Vi que Miriam, en su ignorancia, estaba dispuesta a aceptar esta pobre oferta. Yo me negué.
—Adelman —le espeté—, ¿por qué juega a tratarnos como a dos tontos si no lo somos? Sabe perfectamente que si estas acciones fueran válidas podríamos venderlas por más del doble en el mercado bursátil.
—Ha aprendido usted un par de cosas sobre los valores, Weaver. Me alegra comprobar que es usted el hijo de su padre después de todo. Sí, las acciones de la Mares del Sur se están vendiendo ahora por más de doscientas libras, pero éstas no son acciones válidas: no valen más que el papel en el que están impresas, es decir, apenas nada. Trescientas libras a cambio de apenas nada es una buena oferta, me parece a mí.
—Lo que tenemos Miriam y yo vale mucho más que eso —le dije—, porque ahora tenemos pruebas de que hay en circulación acciones fraudulentas de la Mares del Sur. ¿Qué efecto tendrá eso sobre su valor en el mercado una vez que se corra la voz, Adelman? Sus esfuerzos por eclipsar al Banco llegarán a su fin repentinamente. Ni se le ocurra probar con nosotros una de sus tretas de Compañía, porque nos hemos preparado colocando ejemplares de estas acciones fraudulentas en media docena de lugares diferentes —mentí apresuradamente—. De no ir a recogerlas antes de la hora convenida, nuestros asociados las sacarán a la luz pública. No puede amenazarnos con hacernos daño ni destruir estas acciones sin ver a su Compañía completamente arruinada.
Miriam y yo nos miramos el uno al otro y asentimos, como si hubiésemos ensayado la mentira. Me encantó verla comportarse con autoridad: cruzada de brazos, sacando pecho, la barbilla en alto. Sabía que el equilibrio del poder había cambiado de lado.

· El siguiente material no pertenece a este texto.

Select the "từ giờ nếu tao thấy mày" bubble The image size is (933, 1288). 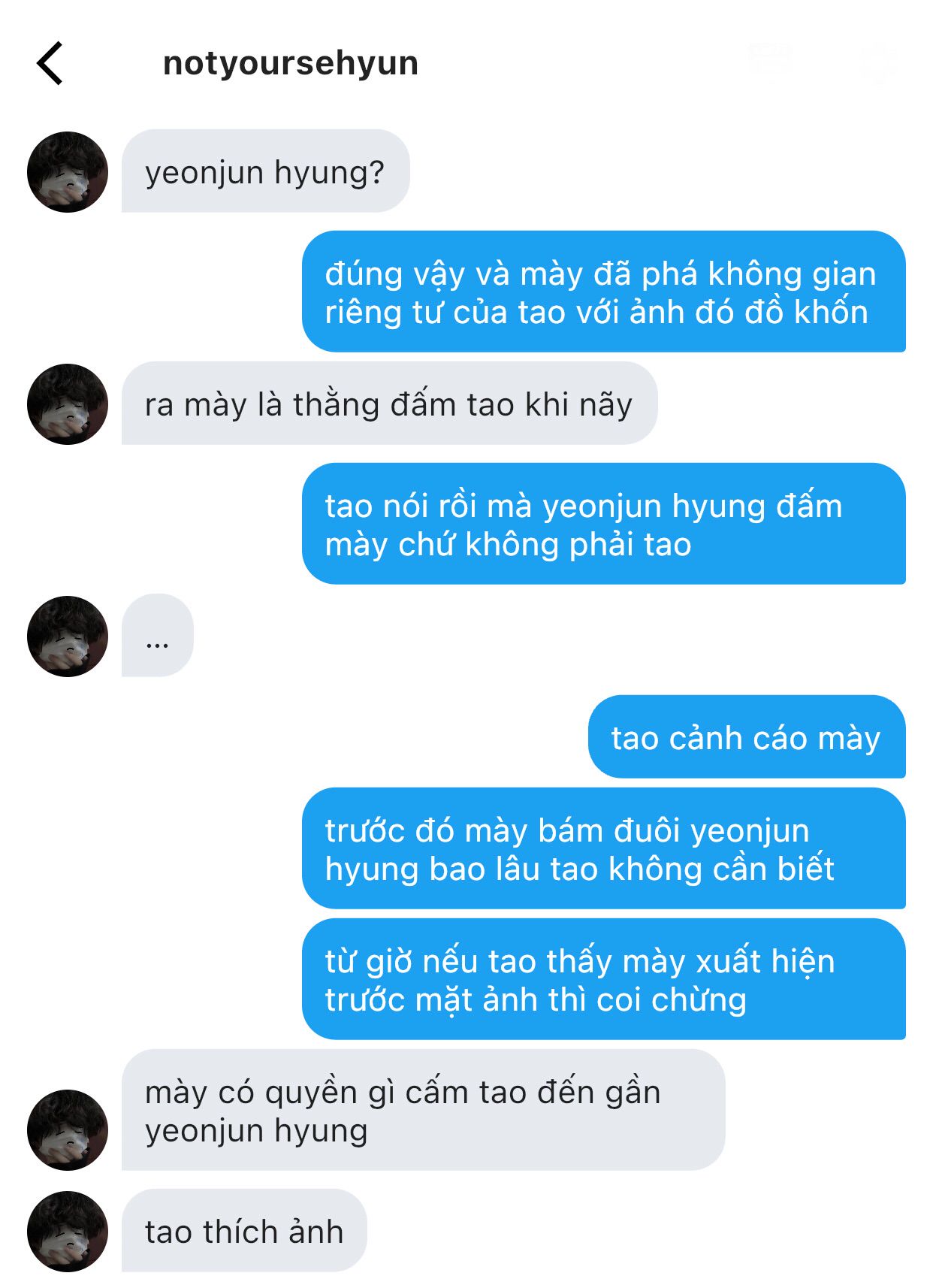tap(604, 979)
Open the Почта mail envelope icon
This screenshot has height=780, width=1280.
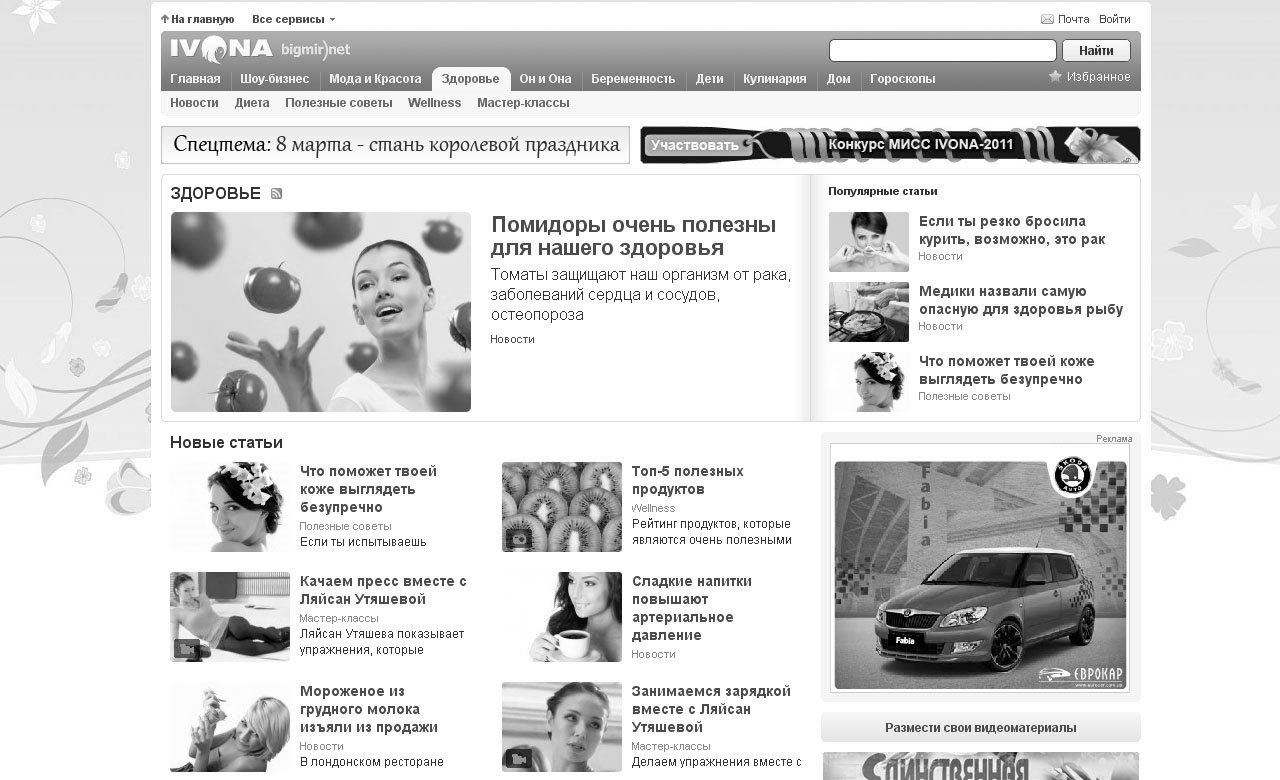pyautogui.click(x=1047, y=19)
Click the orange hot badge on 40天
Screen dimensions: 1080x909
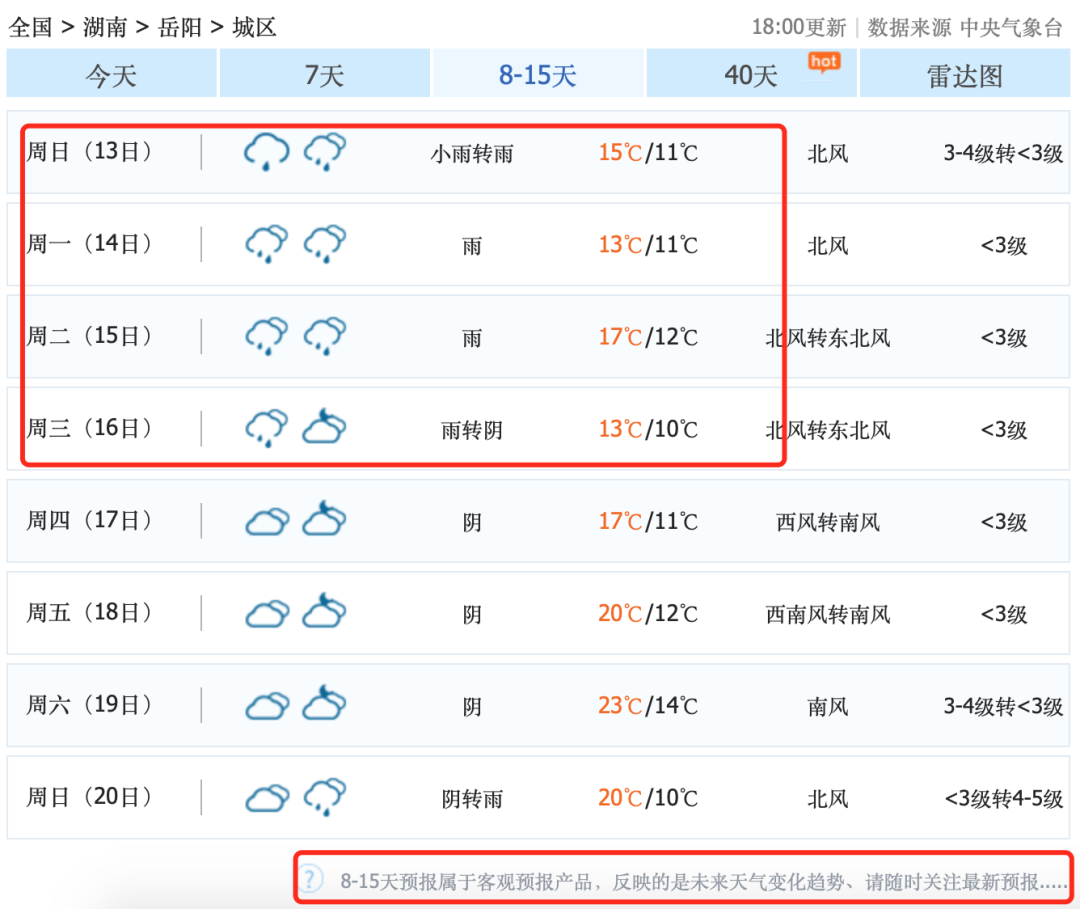[823, 62]
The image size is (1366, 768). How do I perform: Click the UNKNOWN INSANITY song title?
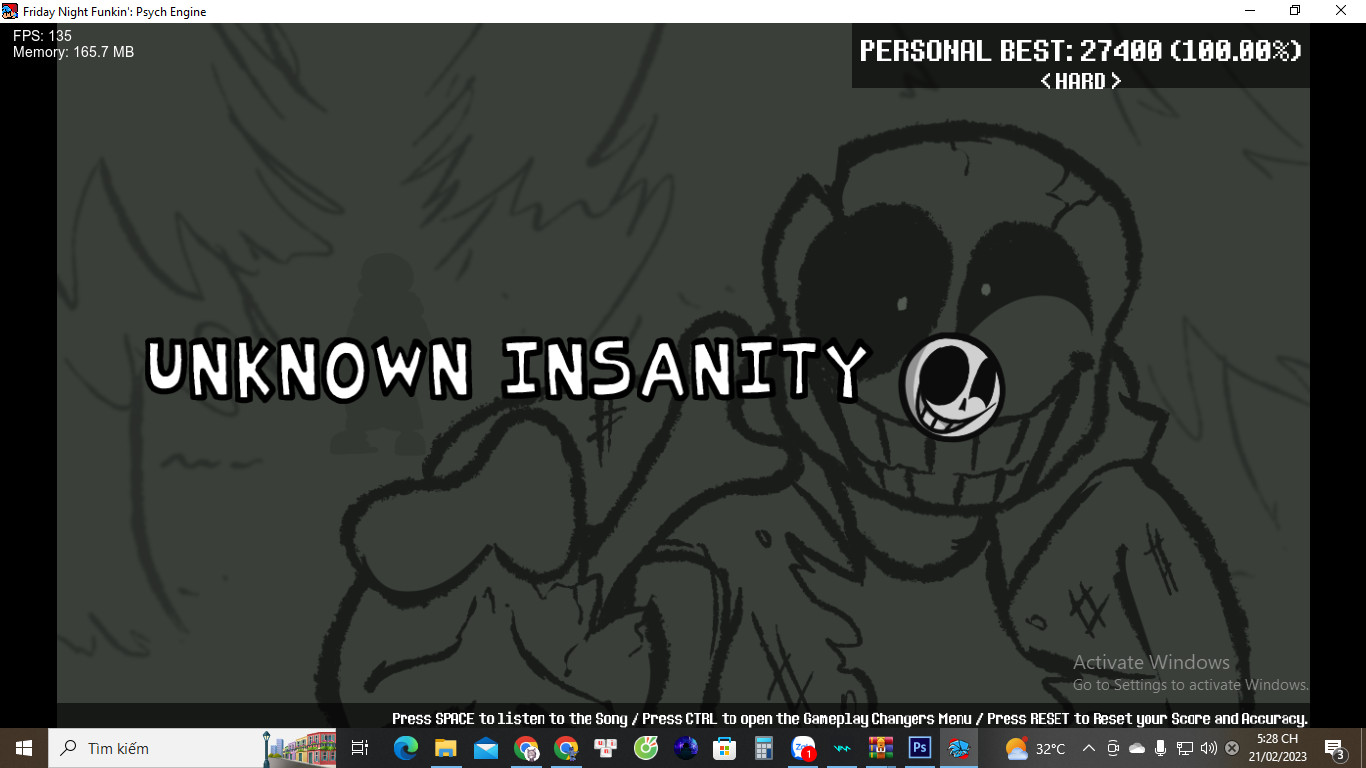coord(508,372)
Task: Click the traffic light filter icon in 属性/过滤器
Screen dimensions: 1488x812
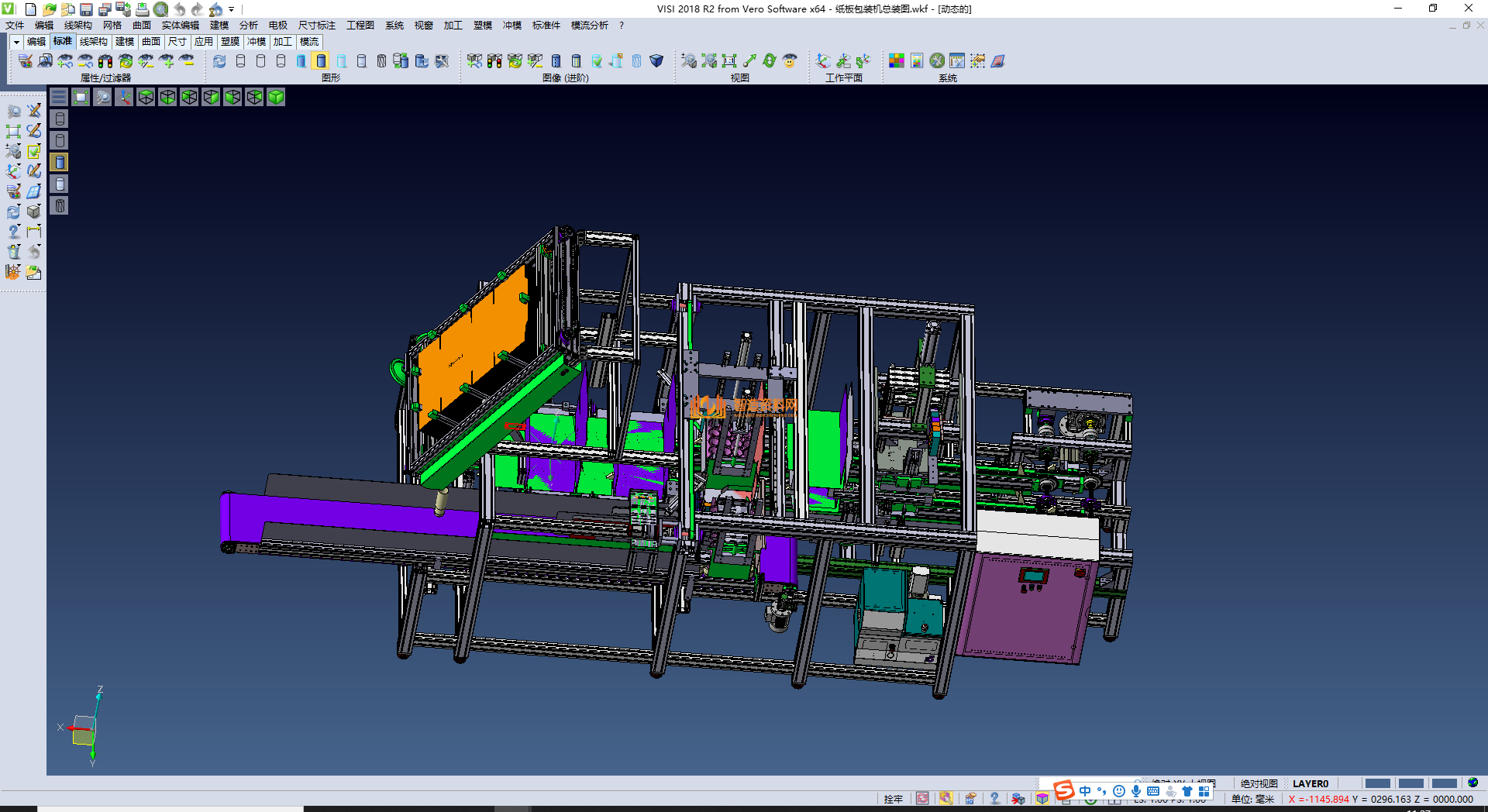Action: pos(105,60)
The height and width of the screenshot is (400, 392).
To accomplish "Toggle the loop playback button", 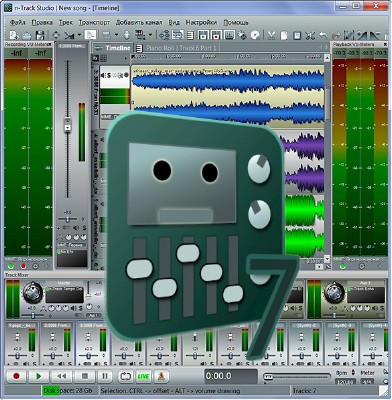I will 126,376.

El compañero de Adelman casi escupe al ver la imagen de nuestra complacencia.
—¿Se atreve a amenazar a la Compañía de los Mares del Sur? —ladró.
—No más de lo que esta Compañía nos amenaza a nosotros. Déjeme que le haga una contraoferta. Esta mujer firmará un papel jurando que nunca revelará su conocimiento del fraude de las acciones, y le entregará a ustedes todas las acciones falsas que posee. Hará esto a cambio de cinco mil libras.